The First Amendment Coalition (FAC) on Friday filed a “friend of court” brief in the Ninth Circuit Court of Appeals, urging that court to reverse a federal district court ruling that jeopardizes important First Amendment protections for journalists who publish sensitive or classified government information.
The lower court dismissed claims by the ACLU that the FBI violated the federal Privacy Act by opening a “threat assessment” — the precursor to a criminal investigation — on journalists for the website antiwar.com who published “sensitive” government documents.
The Privacy Act generally prevents such “threat assessments” — or any such collection or maintenance of records — if they are based on the exercise of rights protected by the First Amendment. The ACLU’s lawsuit, filed in 2014, alleges that the FBI’s sole reason for opening a “threat assessment” on antiwar.com was the fact that the website had published an FBI “watch list” and “suspect list” — i.e., publishing activity clearly protected by the First Amendment
In denying the ACLU’s Privacy Act claim, the lower court found that the FBI’s investigation fit into an exception to the Privacy Act’s First Amendment protections. Specifically, it found that the FBI could collect and maintain information about antiwar.com because the FBI investigation was an “authorized law enforcement activity.”

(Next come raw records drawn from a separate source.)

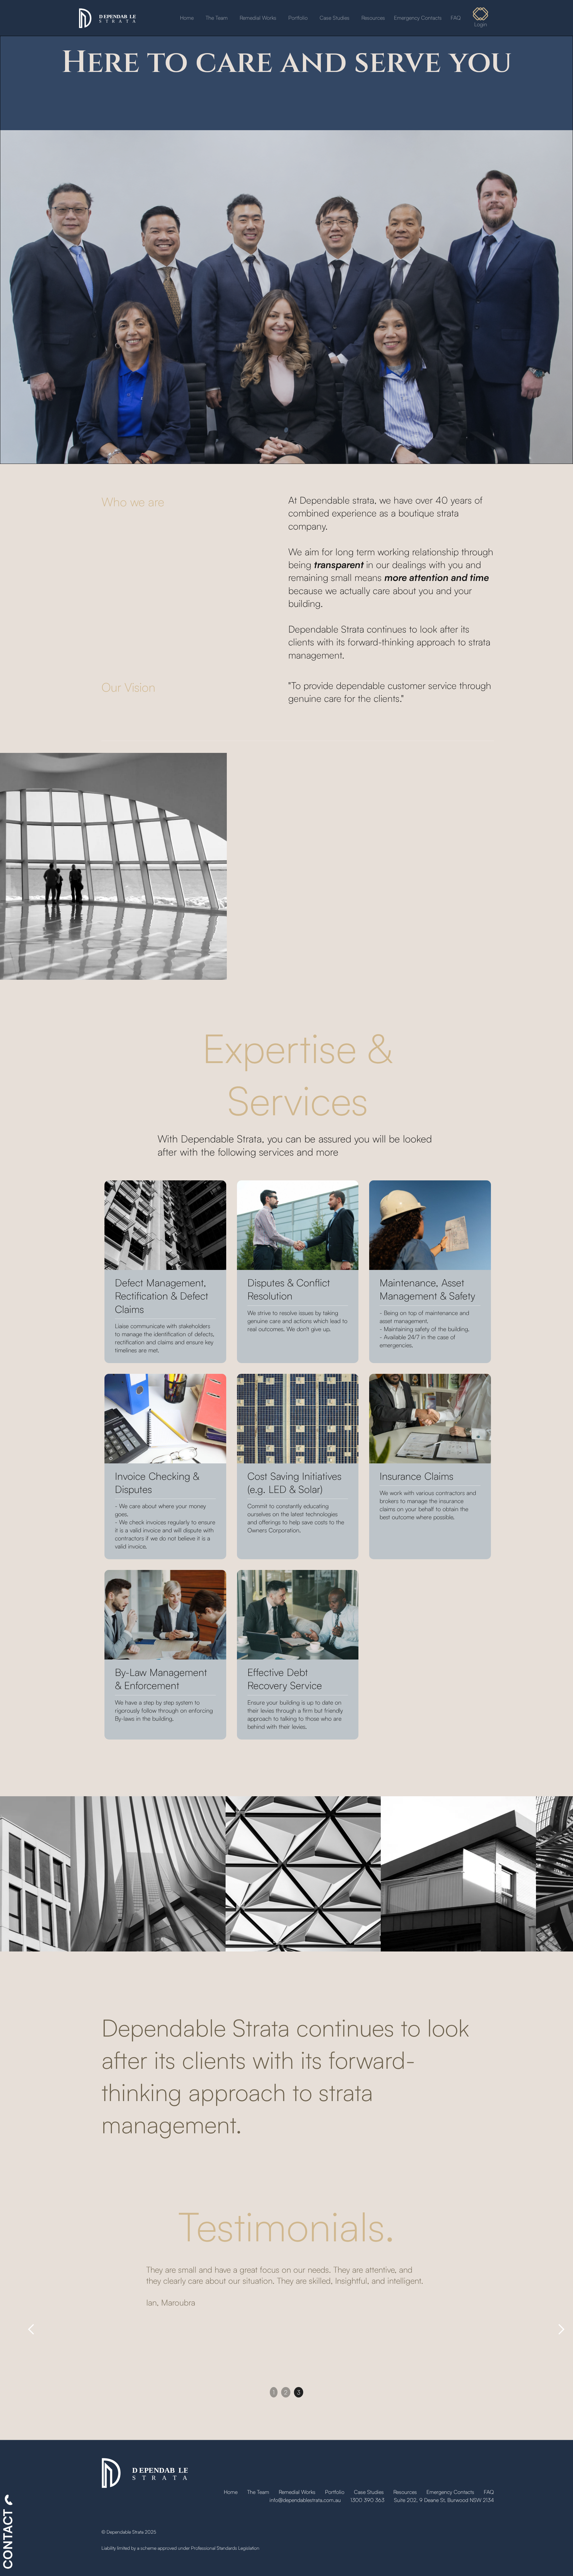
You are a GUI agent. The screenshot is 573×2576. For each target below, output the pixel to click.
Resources (373, 17)
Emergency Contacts (418, 17)
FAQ (456, 17)
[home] (107, 18)
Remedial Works (258, 17)
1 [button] (274, 2392)
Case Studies (334, 17)
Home (187, 17)
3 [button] (298, 2392)
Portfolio (298, 17)
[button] (31, 2329)
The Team (217, 17)
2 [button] (285, 2392)
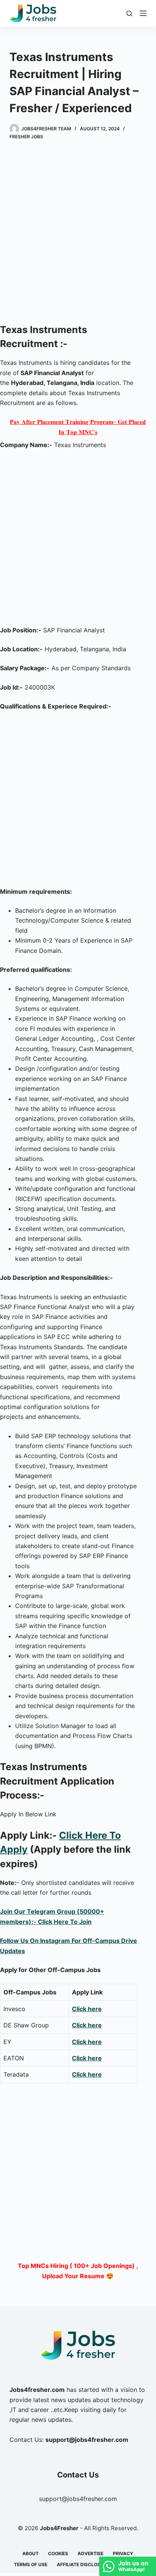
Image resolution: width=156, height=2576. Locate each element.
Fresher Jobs (26, 136)
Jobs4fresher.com (37, 2389)
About (30, 2553)
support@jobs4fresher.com (78, 2498)
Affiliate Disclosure (83, 2564)
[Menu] (143, 13)
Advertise (90, 2553)
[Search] (129, 13)
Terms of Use (30, 2564)
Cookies (58, 2553)
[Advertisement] (78, 233)
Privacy (123, 2553)
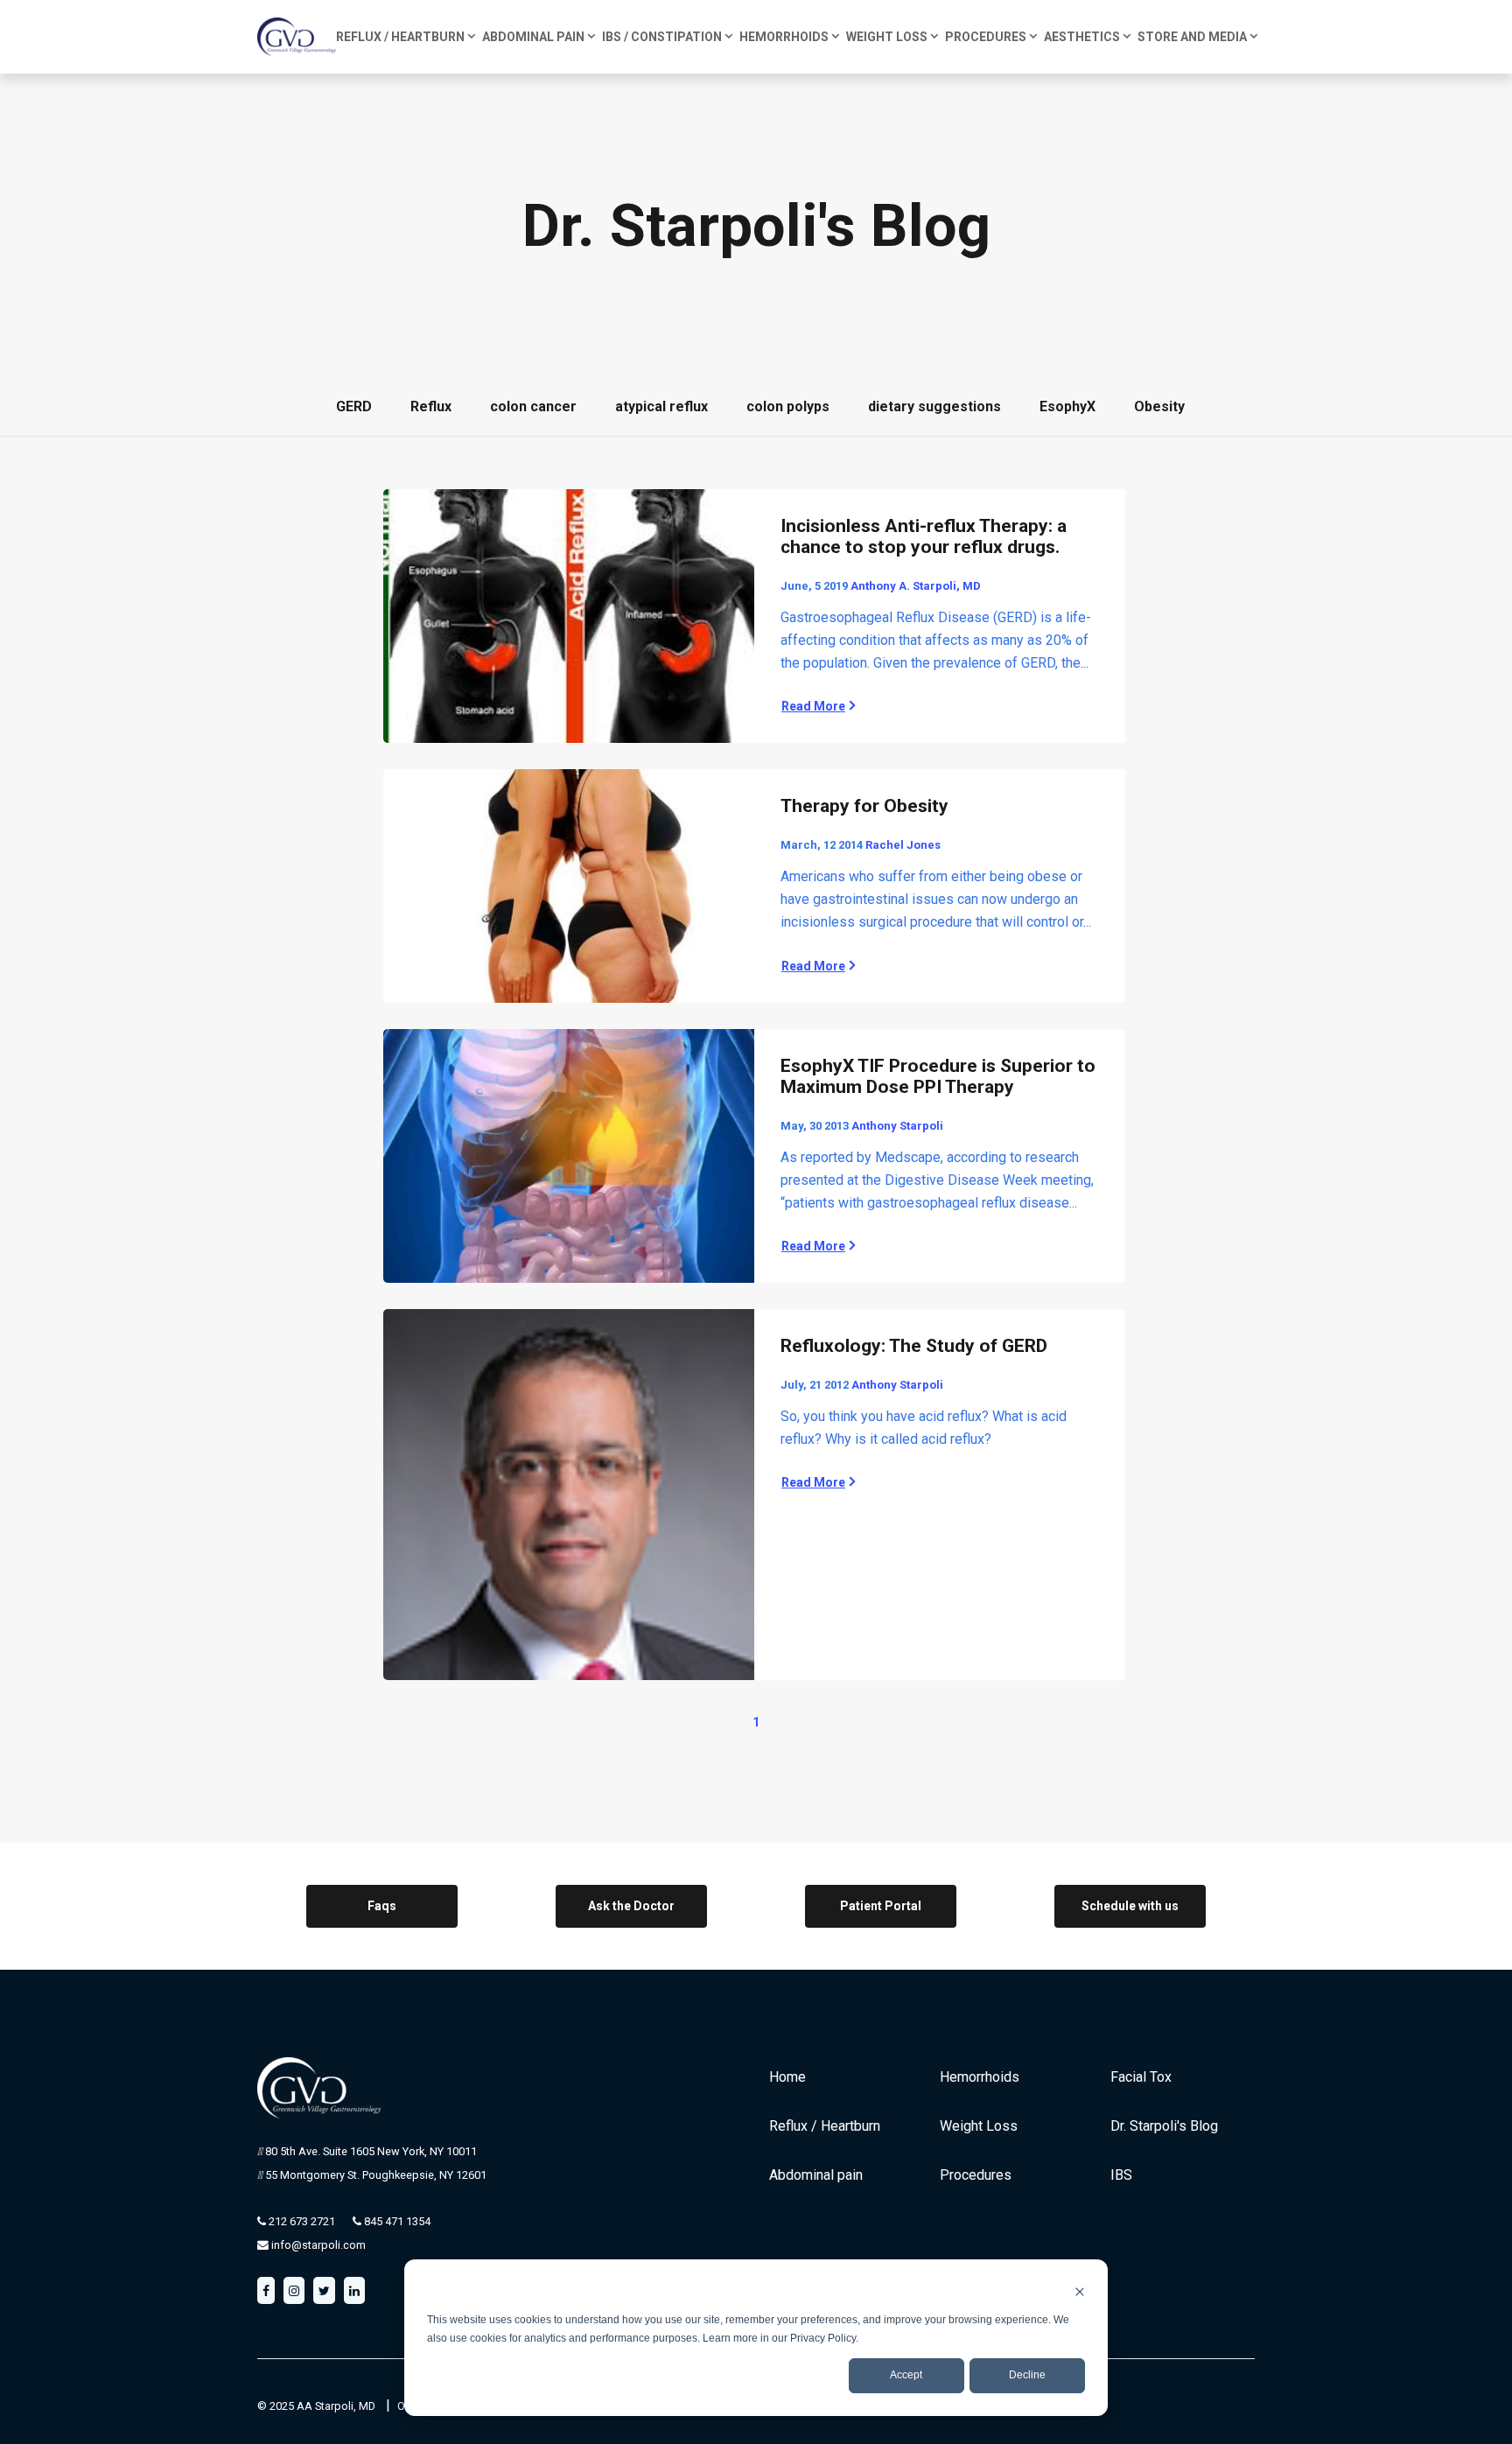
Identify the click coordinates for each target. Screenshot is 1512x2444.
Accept (906, 2375)
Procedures (976, 2175)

However, as FAC points out in its amicus brief, the “authorized law enforcement activity” exception to the Privacy Act’s protections does not apply to the FBI’s investigation of antiwar.com for the simple reason that there was no valid basis to conclude any law enforcement investigation was necessary. The document at issue, an FBI “watch list,” was not a classified document. It had already been distributed on the Internet and was available for anyone in the public to find. Therefore, the publication of the same document by antiwar.com presented no conceivable security threat; no investigation should have resulted.
If the Ninth Circuit upholds the district court’s decision, it would set a dangerous precedent that would allow the FBI to open up preliminary criminal investigations for the mere act of publishing documents the government would rather not have published. This is precisely the kind of government surveillance of journalists, activists and others that Congress sought to prevent with the 1974 passage of the Privacy Act, which followed the revelation of shocking abuses by the FBI, including routine and pervasive surveillance of individuals who had done little more than express or promote political views.
“The publication of sensitive government information is critical for the most influential and important journalism — the kind of reporting that calls the government to account and exposes wrongdoing, corruption and malfeasance,” said FAC Executive Director David Snyder. “We strongly believe the court will come to the conclusion that this type of investigation into reporters is clearly unlawful.”
Adam Gershenson, David Houska and Maxwell Alderman of the law firm Cooley LLP prepared FAC’s amicus brief.
The case is Raimondo v. Federal Bureau of Investigation, Case No. 18-15416.